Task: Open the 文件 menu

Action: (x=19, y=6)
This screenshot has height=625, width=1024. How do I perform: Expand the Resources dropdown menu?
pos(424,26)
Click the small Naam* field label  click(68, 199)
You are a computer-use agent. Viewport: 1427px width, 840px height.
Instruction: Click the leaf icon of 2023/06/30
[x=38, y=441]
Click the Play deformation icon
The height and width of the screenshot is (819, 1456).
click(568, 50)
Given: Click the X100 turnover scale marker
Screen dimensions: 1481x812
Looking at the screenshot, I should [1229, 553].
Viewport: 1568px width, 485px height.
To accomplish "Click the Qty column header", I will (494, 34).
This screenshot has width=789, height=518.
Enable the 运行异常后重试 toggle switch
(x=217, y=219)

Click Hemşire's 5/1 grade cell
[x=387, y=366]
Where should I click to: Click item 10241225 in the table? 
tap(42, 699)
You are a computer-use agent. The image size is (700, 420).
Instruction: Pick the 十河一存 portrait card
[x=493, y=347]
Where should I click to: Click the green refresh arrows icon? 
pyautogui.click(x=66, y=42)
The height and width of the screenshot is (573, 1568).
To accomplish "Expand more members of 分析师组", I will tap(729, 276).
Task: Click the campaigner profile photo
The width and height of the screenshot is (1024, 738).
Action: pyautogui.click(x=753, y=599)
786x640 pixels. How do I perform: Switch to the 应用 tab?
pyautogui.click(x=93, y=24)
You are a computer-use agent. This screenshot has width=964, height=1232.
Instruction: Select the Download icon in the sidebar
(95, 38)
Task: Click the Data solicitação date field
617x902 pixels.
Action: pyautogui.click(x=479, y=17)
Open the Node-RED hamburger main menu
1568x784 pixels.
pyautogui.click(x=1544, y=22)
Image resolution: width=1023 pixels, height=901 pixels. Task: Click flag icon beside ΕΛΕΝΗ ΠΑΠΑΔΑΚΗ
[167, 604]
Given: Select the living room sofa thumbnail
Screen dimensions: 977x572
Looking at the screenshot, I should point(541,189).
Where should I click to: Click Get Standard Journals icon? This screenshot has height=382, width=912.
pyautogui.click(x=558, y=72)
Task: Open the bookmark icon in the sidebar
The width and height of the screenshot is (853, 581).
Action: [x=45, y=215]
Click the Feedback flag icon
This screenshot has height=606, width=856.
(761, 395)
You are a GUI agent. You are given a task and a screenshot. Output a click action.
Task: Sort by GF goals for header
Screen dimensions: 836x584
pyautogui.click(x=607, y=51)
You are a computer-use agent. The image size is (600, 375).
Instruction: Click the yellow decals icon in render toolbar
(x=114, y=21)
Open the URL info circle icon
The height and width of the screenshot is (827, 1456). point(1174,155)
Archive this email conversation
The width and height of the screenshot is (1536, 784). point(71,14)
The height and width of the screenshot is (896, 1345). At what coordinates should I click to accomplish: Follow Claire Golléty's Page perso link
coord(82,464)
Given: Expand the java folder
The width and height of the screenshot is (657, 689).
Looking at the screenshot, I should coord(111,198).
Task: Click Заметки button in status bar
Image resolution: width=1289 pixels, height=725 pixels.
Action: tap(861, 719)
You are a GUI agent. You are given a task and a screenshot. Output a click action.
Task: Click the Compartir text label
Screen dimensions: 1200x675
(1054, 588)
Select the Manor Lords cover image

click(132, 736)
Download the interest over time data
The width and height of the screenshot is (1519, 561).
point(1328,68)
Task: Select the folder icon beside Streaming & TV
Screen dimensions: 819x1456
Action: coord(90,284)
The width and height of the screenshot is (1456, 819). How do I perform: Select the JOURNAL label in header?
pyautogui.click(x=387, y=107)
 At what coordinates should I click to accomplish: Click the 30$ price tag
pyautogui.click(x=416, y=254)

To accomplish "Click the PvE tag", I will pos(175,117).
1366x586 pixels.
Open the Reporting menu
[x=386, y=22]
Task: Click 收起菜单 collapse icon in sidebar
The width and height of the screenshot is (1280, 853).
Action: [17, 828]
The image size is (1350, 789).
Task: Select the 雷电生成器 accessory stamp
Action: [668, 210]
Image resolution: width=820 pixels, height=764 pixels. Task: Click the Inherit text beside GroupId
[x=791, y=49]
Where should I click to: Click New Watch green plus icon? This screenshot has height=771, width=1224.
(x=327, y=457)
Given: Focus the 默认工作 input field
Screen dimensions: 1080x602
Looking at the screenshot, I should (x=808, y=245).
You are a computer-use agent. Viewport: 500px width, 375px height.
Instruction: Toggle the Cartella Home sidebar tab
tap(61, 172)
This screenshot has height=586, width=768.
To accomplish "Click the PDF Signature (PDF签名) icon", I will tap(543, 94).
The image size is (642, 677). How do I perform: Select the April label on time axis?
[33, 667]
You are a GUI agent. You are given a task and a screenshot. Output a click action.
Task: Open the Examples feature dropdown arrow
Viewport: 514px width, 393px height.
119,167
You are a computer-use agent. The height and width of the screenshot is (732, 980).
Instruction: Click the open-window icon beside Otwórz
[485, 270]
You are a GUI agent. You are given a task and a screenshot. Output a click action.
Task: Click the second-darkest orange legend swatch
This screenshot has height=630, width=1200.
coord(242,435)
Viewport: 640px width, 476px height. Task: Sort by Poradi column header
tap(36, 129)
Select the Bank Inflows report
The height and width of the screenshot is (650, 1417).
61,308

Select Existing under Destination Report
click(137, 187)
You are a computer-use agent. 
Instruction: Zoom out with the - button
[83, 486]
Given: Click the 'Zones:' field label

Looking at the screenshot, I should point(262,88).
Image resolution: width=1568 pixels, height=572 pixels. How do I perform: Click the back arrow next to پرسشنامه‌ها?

====================

Task goal —
At the line with "You are a computer-use agent. The height", start returning lines exactly, and stop after the final line of the listing.

Answer for this exercise —
You are a computer-use agent. The height and width of the screenshot is (732, 980).
Instruction: Click the open-window icon beside Otwórz
[485, 270]
You are a GUI agent. You are given a task and a screenshot. Output a click action.
Task: Click the second-darkest orange legend swatch
This screenshot has height=630, width=1200.
coord(242,435)
Viewport: 640px width, 476px height. Task: Sort by Poradi column header
tap(36, 129)
Select the Bank Inflows report
The height and width of the screenshot is (650, 1417).
61,308

Select Existing under Destination Report
click(137, 187)
You are a computer-use agent. 
Instruction: Zoom out with the - button
[83, 486]
Given: Click the 'Zones:' field label

Looking at the screenshot, I should point(262,88).
Image resolution: width=1568 pixels, height=572 pixels. How do I perform: Click the back arrow next to پرسشنامه‌ها?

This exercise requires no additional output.